Exercise 1 —
According to the article on mobile gender courts in the DRC, when were mobile gender courts launched?
Exercise 2 —
Continue the article on mobile gender courts in the DRC from its last sentence.

Excerpt to read —
◆ ◆ ◆ ◆ ◆

Can mobile gender courts’ swift justice tackle impunity in the DRC’s remote regions?
 | 30 JULY 2012 – 12:03PM | BY LILY PORTER

Kamombo, South Kivu. Photograph by Radio Okapi.

Since 1996, as many as500,000 people in the Democratic Republic of Congo (DRC) have been victims of rape and sexual violence, according to UN estimates. To compound this, these brutal crimes, which have devastated countless lives and communities in the DRC, are widely conducted with impunity. There is a culture of silence around rape, victims are oftenstigmatised by their own communities, and most attempts to bring perpetrators to justice have so far suffered from under-funding, lack of reach and questions over integrity.

A project using mobile gender courts in South Kivu is, however, seeking to use innovative ways to finally put an end to impunity and injustice. These courts travel to remote regions to deal with crimes of sexual violence and have so far enjoyed relative success, although the limitations of their approach cannot be ignored.

Impunity in the Congo

While victims of sexual violence in the DRC number in the hundreds of thousands, only a handful of people have been put on trial and even fewer have gone to prison. In South Kivu in 2005, for example, less than 1% of the 14,200 recorded cases of sexual violence went to court.

Numerous measures have been taken to address violence in DRC but these do not always include sexual violence. In the International Criminal Court’s (ICC) landmark trial of Thomas Lubanga, for example, the rebel leader was convicted of using child soldiers but there was disappointment that he was not also charged for rape and sexual violence, which can be tried under international law as a war crime. Moreover, the trial was lengthy, costly and carried out in The Hague, thousands of miles away from the site of his crimes and his victims.

The DRC’s national courts have similarly fallen short in delivering meaningful justice for victims of sexual violence. Despite a strong legal framework, years of conflict and corruption have rendered a large portion of the country’s judicial system lacking in both capacity and integrity. There has been some progress, particularly in the Ituri district where a court has held prosecutions resulting in 10 convictions on rape charges, but at the moment the DRC’s judicial system simply cannot deal with the scale of the crimes. And even with a more robust and transparent system, there remain practical problems, such as the fact that many victims cannot easily reach courts or police stations and often cannot afford the direct and indirect costs of a trial.

Mobile gender courts

It was with these numerous weaknesses in mind that mobile gender courts were conceived. Launched in October 2009 and focused in South Kivu, mobile gender courts are an enhanced version of existing mobile courts in the DRC which, unlike most national and international measures of delivering justice, primarily seek to bring justice to victims of gender violence.

Supported by the Open Society Justice Initiative, American Bar Association Rule of Law Initiative and Open Society Institute for Southern Africa in collaboration with the Congolese government, these itinerant civilian and military courts emphasise local-led justice and the rule of law.

◆ ◆ ◆ ◆ ◆

Collected material —
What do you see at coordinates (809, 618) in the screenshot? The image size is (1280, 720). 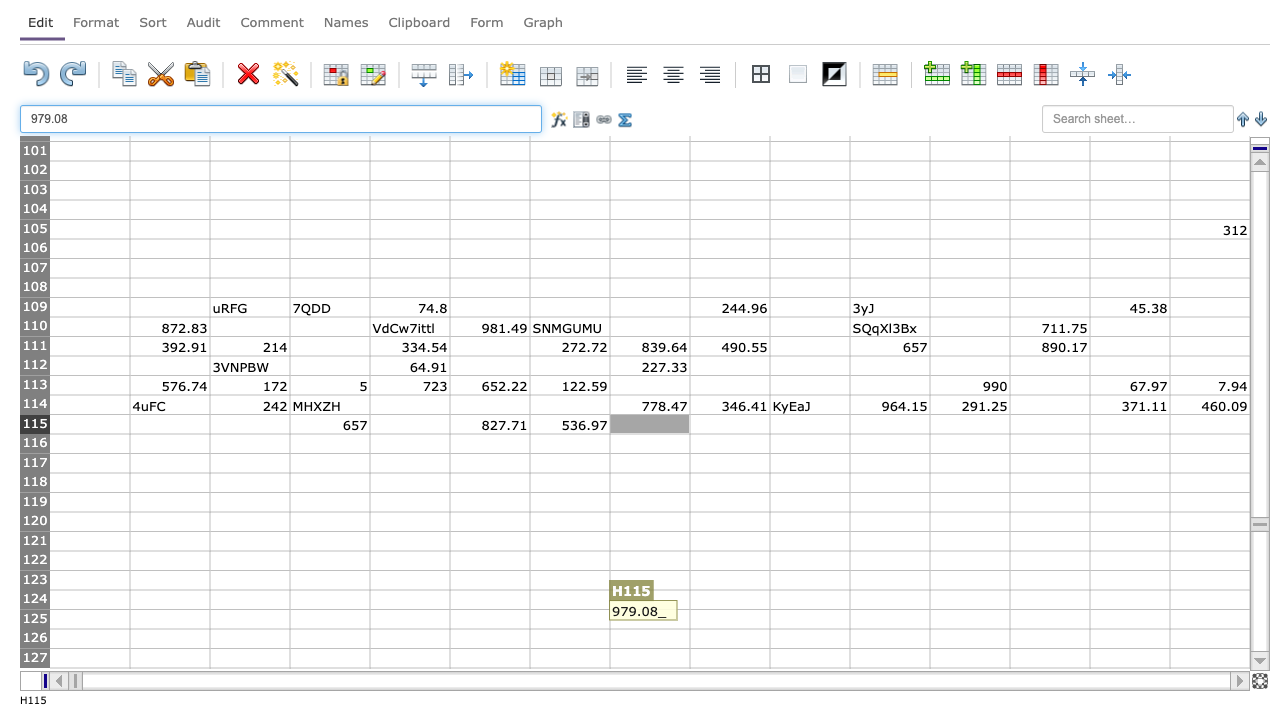 I see `J125` at bounding box center [809, 618].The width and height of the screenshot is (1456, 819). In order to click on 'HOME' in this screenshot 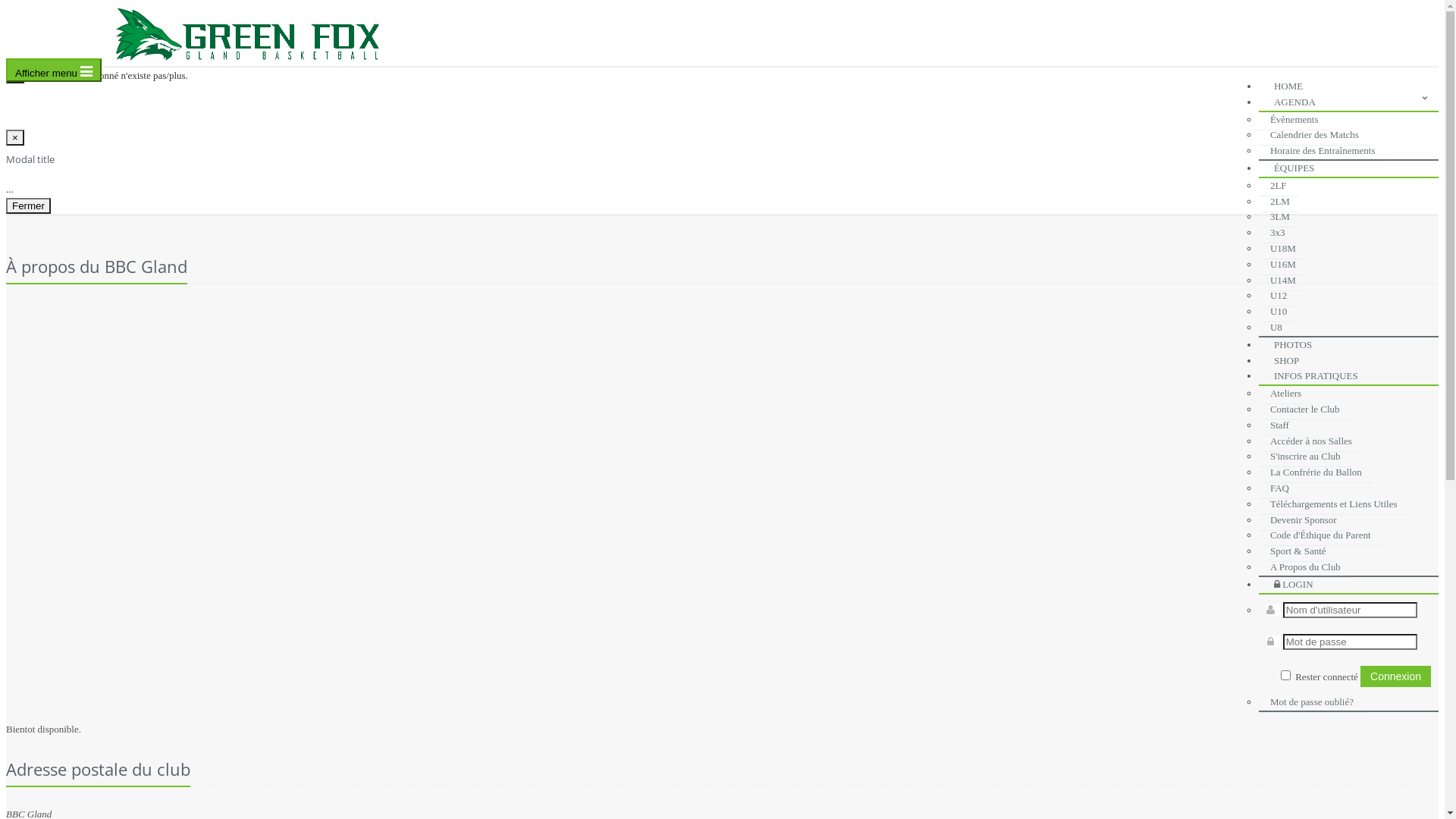, I will do `click(1291, 84)`.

◆ ◆ ◆ ◆ ◆

Reply 1 —
October 2009

Reply 2 —
The project is active in the larger cities of Baraka, Bukavu and Uvira, but also uses plane travel and long hours of driving along muddy potholed roads to reach more remote places like Kamituga, Kalima and Mwenga. In areas such as these where justice had previously remained elusive, these courts bring justice to the people. Most court sessions are public and audiences come from far and wide to see the trials first-hand. Listening to these cases helps break down the stigma that has encouraged impunity and educates locals on the rule of law and how victims should be treated, something the ICC and national courts typically fail to do.

The mobile gender courts nevertheless operate within the national judicial system, and use entirely Congolese staff, including police, judges, prosecutors and defence counsel, and court administrators. This is important for promoting the project as one aspect of improving the country’s judicial system as a whole rather than creating a parallel externally-led judicial structure.

Delivering justice

From their initiation in October 2009 to May 2011, these courts have handed out 195 convictions, 75% of them being for sexual crimes and 25% for crimes such as murder and theft. Punishments come in form of punitive justice, with up to 20 years in prison. In some cases, financial penalties are awarded.

One of the most prominent cases to date has been the Fizi mass rape trial, which found Colonel Kibibi Mutware guilty of rape as a crime against humanity and sentenced him to 20 years in prison. He is the first commanding officer to be convicted for such a crime in eastern DRC, marking an important moment for justice in South Kivu.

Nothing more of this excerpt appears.